[Passage for review]
*** Block opens ***
The kind of “alternative” and “sustainable” living that characterises these communities is not a form of collective solidarity; it’s business-oriented individualism. There’s nothing left wing about taking sanctuary in a community that grows its own organic produce and sells “alternative” health products while the world is racked with famine and climate disaster. It’s no different from the more mainstream business-oriented “solutions” to social problems like selling branded Keep Cups. Even the understandable hostility to big pharma that pervades these circles isn’t progressive. The alternative scene hates pharmaceutical companies, not because they are parasites generating immense wealth from a rampant viral illness, but because they leave little space for “holistic medicine” cranks to cash in on the same crisis.

Throughout the COVID pandemic, herbal medicine pedlars, naturopaths and even yoga studios have made a mint by tapping into the “wellness community” and its focus on “natural immunity”. They have their own branded, for-profit medicines, and they want to sell them despite the lack of effectiveness; their hostility to mainstream medicine is just a marketing gimmick to carve out a space for their product. Dr Isaac Golden, a homeopath operating out of Gisborne, Victoria, claims that “pharmaceutical drug cartels have convinced many politicians that only drugs and vaccines have any effectiveness compared to natural therapies, when often the reverse is true”. His alternative technique is called “homoeoprophylaxis”, taking tiny amounts of the coronavirus and introducing it into the bloodstream, a treatment that is fortunately banned until further notice by Australian medical authorities. As part of his regular service, Golden offers a 30-minute “immunisation consultation” at which clients can discuss their concerns about AstraZeneca and Pfizer for only $60 a pop. A similar approach has been taken by the Peninsula Hot Springs resort, which maintains that “healthy lifestyle practices ... are not only the most effective prevention for viral illness, they are currently also the best treatment”. The prices here are a little steeper, with a facial plus geothermal mineral bathing session setting you back $285.
*** Block closes ***
Extend the passage on alternative health businesses during the COVID pandemic, starting after its last sentence. The rows that come next have nothing to do with the passage on the wellness industry.

[Recorded data]
*** Block opens ***
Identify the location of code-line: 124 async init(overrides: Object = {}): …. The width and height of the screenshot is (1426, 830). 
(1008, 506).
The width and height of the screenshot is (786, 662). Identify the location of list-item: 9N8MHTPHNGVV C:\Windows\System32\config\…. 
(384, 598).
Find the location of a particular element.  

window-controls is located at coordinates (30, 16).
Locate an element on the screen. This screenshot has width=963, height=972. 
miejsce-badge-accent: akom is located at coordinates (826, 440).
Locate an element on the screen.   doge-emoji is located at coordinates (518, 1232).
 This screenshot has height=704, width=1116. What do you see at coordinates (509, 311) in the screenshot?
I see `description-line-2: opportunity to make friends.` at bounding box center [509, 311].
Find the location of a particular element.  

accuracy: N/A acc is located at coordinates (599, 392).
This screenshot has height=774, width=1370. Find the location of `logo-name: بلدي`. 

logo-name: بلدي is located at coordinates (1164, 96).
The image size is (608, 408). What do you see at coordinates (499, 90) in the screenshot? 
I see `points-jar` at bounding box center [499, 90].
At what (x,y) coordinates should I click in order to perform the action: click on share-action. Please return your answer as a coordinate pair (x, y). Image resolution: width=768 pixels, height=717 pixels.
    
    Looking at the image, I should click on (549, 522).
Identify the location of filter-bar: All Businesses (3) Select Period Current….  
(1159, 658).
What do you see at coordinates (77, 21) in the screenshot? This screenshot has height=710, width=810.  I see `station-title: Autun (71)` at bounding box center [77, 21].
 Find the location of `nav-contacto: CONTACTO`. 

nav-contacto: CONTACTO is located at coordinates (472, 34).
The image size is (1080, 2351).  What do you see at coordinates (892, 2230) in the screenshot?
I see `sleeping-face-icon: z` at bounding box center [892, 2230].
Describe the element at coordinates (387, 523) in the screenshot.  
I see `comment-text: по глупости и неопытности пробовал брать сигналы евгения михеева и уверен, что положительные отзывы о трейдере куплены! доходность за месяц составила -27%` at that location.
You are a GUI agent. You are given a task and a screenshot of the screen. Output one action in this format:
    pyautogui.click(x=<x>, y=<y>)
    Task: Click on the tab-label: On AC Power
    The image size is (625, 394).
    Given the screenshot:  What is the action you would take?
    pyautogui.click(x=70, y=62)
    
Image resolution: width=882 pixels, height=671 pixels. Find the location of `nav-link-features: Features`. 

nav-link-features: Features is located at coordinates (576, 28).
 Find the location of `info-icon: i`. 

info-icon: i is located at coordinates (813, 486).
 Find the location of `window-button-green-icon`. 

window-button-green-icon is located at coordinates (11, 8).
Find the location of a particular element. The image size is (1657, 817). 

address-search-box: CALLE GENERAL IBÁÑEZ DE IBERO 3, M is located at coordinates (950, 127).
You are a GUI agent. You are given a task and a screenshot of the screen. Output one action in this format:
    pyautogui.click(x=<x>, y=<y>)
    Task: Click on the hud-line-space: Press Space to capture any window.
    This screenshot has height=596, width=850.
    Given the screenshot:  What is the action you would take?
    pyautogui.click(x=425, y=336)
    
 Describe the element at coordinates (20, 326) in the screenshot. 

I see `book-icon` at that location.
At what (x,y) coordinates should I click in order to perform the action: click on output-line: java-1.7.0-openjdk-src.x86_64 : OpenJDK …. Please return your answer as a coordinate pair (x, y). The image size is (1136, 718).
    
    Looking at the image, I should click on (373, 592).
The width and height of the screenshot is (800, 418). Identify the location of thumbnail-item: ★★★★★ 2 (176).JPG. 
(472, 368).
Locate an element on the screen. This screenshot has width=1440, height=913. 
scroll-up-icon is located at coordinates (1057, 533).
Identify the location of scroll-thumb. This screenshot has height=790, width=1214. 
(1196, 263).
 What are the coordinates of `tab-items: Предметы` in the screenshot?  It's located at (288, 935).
*** Block closes ***
[Answer to this exercise]
In some remarkable cases, ecologically minded individualists become full-blown far right race-baiters. In March this year, environmentalists across Europe were shocked when celebrity vegan chef Attila Hildmann began spewing anti-Semitic bile across his substantial social media platforms. Hildmann garnered around 1,500 positive responses to his snap poll: “Do you think Jews are a) human beings or b) lying parasites?”. Our own Pete Evans has drifted in a similar direction, drawing consternation after sharing an overt neo-Nazi meme with connections to the Christchurch massacre.

The far right have long been interested in irrationalist, mystical versions of health care and ecological politics. The esoteric principles of 19th century “anthroposophy” were adopted by the Nazi party as a means to connect the “cosmic significance of racial attributes” with Lebensreform practices of “communal living and non-traditional  schooling, whole foods, natural healing ... [and] vegetarianism”. In Dachau and Ravensbrück, Jewish internees tended biodynamic farms supervised by the SS Office of Race and Settlement. In the 1970s, the Italian New Right organised “Hobbit Camps” inspired by J.R.R Tolkien’s racialised romanticism, attracting busloads of hippies to “debates about issues like ecology, health and housing shortages”, Tobias Hof writes in an article for the Centre for Analysis of the Radical Right. More recently, “deep ecology” proponents have lined up with eco-fascists to push for bans on immigration.

The development of anti-vax politics in these so-called "progressive" circles shouldn't come as a shock. These scenes have long been characterised by individualism, mystical thinking and an eye for a profit. Hippie quacks have always taken advantage of people's justified scepticism about governments and big Pharma. We should oppose them on the same basis that we oppose any unethical and dishonest businesses: they line their pockets with the proceeds of human suffering.